• _WHAT YOU SHOULD DO_
An exact, complete copy of the entries is what is needed.

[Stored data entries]
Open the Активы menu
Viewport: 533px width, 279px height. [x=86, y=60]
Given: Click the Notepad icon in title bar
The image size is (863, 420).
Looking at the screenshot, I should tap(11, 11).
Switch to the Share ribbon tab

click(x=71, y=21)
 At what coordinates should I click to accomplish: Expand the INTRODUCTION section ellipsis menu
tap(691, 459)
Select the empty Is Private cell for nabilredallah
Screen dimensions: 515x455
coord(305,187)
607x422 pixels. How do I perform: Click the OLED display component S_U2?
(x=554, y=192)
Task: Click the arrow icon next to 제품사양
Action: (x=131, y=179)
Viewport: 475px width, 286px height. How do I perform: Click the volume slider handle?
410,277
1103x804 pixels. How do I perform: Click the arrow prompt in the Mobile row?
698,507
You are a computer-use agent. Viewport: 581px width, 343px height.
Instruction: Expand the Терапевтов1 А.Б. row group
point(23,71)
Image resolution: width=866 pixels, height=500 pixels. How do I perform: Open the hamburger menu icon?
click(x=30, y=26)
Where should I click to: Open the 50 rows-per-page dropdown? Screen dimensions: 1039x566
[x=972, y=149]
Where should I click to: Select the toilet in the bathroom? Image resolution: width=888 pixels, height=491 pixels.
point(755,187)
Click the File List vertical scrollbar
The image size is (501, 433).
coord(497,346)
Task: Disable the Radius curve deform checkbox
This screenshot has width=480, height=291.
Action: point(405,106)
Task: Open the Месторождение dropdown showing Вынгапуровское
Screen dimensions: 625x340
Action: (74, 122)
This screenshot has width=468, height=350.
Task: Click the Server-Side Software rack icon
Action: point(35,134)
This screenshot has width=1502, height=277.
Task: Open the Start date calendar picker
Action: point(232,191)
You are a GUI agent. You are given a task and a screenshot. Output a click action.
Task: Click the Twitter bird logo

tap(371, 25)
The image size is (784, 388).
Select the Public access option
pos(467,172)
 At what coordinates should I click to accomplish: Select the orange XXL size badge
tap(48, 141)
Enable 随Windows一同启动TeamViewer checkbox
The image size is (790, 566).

• _RESPONSE BOX_
Open the Активы menu
Viewport: 533px width, 279px height. [x=86, y=60]
Given: Click the Notepad icon in title bar
The image size is (863, 420).
Looking at the screenshot, I should tap(11, 11).
Switch to the Share ribbon tab

click(x=71, y=21)
 At what coordinates should I click to accomplish: Expand the INTRODUCTION section ellipsis menu
tap(691, 459)
Select the empty Is Private cell for nabilredallah
Screen dimensions: 515x455
coord(305,187)
607x422 pixels. How do I perform: Click the OLED display component S_U2?
(x=554, y=192)
Task: Click the arrow icon next to 제품사양
Action: (x=131, y=179)
Viewport: 475px width, 286px height. How do I perform: Click the volume slider handle?
410,277
1103x804 pixels. How do I perform: Click the arrow prompt in the Mobile row?
698,507
You are a computer-use agent. Viewport: 581px width, 343px height.
Instruction: Expand the Терапевтов1 А.Б. row group
point(23,71)
Image resolution: width=866 pixels, height=500 pixels. How do I perform: Open the hamburger menu icon?
click(x=30, y=26)
Where should I click to: Open the 50 rows-per-page dropdown? Screen dimensions: 1039x566
[x=972, y=149]
Where should I click to: Select the toilet in the bathroom? Image resolution: width=888 pixels, height=491 pixels.
point(755,187)
Click the File List vertical scrollbar
The image size is (501, 433).
coord(497,346)
Task: Disable the Radius curve deform checkbox
This screenshot has width=480, height=291.
Action: point(405,106)
Task: Open the Месторождение dropdown showing Вынгапуровское
Screen dimensions: 625x340
Action: (74, 122)
This screenshot has width=468, height=350.
Task: Click the Server-Side Software rack icon
Action: point(35,134)
This screenshot has width=1502, height=277.
Task: Open the Start date calendar picker
Action: point(232,191)
You are a GUI agent. You are given a task and a screenshot. Output a click action.
Task: Click the Twitter bird logo

tap(371, 25)
The image size is (784, 388).
Select the Public access option
pos(467,172)
 At what coordinates should I click to accomplish: Select the orange XXL size badge
tap(48, 141)
Enable 随Windows一同启动TeamViewer checkbox
The image size is (790, 566).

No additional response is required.